3度目の紫波町③オガールタウンで学んだ事
〜「48kWhのルール」が、なぜ即完売の街を生んだのか?〜
「エコハウス」や「高性能住宅」という言葉を聞いて、皆さん何を思い浮かべるでしょうか。「窓が小さくて閉鎖的」「建築コストが高くて手が届かない」等々…
オガールタウンには、「理にかなった束縛」が存在します。以下がその事例です。
①窓を大きくするための数値設定
この街には、「年間暖房負荷を48kWh以下にする」という厳格なルールがあります。(=一般家庭の3分の1の電気消費量)。そして48kWhという高いハードルは、高度な断熱性能+太陽光の熱(日射取得)を最大限に活用しなければ決して達成できません。「48kWhをクリアするために太陽の光をできるだけうまく使わなければいけなくなり、南側に大きな窓を作ることを誘導する数字になります」
②外観のギャップ:性能が形作る「機能美」という装飾
太陽のエネルギーを最大限に採り込む南側とは逆に、北側に回ると、熱を逃がさないために窓は極端に小さく、南側=開放的、北側=要塞みたいな感じになります。
③ 「北側斜線制限」から生まれた繋がり
建物だけでなく、敷地の境界線についても厳格なルールが街の風通しを支えています。
• 隣家との間に「塀」を作らない
• 1軒につき5本の木を植え、街に緑を配る
• デザインを統一した門灯が、夜の街路を照らす
また「繋がり道」と呼ばれる歩行者専用通路の設計。「建物と建物の間に塀を作らない。車に触れないで歩けるような道を作る。それを『繋がり道』と呼んでいます」。この「繋がり道」は、プライバシーを守りつつも、子供たちが車を気にせず駆け回る事ができます。

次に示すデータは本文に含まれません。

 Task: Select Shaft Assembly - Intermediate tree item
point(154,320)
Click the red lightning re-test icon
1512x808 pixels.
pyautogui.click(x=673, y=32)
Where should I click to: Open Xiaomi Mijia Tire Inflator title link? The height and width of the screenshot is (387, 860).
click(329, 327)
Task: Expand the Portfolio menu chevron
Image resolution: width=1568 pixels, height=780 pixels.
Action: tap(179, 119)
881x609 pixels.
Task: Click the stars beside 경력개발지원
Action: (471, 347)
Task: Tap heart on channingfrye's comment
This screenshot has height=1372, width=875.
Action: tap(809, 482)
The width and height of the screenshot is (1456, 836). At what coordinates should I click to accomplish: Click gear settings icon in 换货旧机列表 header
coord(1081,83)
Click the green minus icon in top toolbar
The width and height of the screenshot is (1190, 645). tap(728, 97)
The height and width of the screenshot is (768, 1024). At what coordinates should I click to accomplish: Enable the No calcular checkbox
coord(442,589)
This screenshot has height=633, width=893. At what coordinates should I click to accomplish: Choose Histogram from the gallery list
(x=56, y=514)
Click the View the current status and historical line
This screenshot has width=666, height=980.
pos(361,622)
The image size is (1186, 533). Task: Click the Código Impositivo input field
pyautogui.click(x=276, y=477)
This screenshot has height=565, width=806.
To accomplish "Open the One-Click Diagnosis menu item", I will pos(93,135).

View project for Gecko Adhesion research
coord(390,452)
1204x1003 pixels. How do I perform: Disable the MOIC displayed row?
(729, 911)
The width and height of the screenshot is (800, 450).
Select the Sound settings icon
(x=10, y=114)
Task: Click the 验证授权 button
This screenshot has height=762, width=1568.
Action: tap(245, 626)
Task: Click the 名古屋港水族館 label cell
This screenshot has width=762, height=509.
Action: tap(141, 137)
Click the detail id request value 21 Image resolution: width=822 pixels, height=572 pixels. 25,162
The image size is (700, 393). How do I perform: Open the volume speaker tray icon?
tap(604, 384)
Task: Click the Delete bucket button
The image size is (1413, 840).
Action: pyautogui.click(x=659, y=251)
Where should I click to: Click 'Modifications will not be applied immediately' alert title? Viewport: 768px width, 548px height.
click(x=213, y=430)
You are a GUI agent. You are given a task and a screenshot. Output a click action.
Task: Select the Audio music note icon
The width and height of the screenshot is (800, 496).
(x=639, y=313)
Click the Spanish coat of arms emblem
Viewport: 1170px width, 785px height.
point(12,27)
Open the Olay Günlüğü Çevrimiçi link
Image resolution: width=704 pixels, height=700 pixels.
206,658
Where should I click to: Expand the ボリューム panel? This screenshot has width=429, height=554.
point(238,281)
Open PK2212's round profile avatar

④ 地元の職人たちが「プロフェッショナル」に変わるまで
このオガールタウンを作ったのは、大手ハウスメーカーではなく、17社の地元工務店です。当初、難解な数値目標やシミュレーションソフトを前に、職人たちは「閉口」しました。しかし、父と娘が経営する工務店が現れ、計算業務を担っていた娘さんがシミュレーションソフトを使いこなし、今までの長年の技術、直感(=お父さん側)を数値に基づいた設計の優位性(=娘側)を証明しました。かつては年間1〜2棟だった同社の施工数は、全盛期には年間4〜5棟の新築を手掛けるまでになったといいます。
⑤銀行員も即決する「資産価値」の証明
オガールタウンは、一般の人々に手が届く「アフォーダブル」な価格帯での高性能です。そしてその価値は、市場によって客観的に証明されました。57軒が完売した数年後、一軒の物件が中古市場に出された際、その価値を正しく理解していた地元の銀行支店長が、即座に購入を決めたといいます。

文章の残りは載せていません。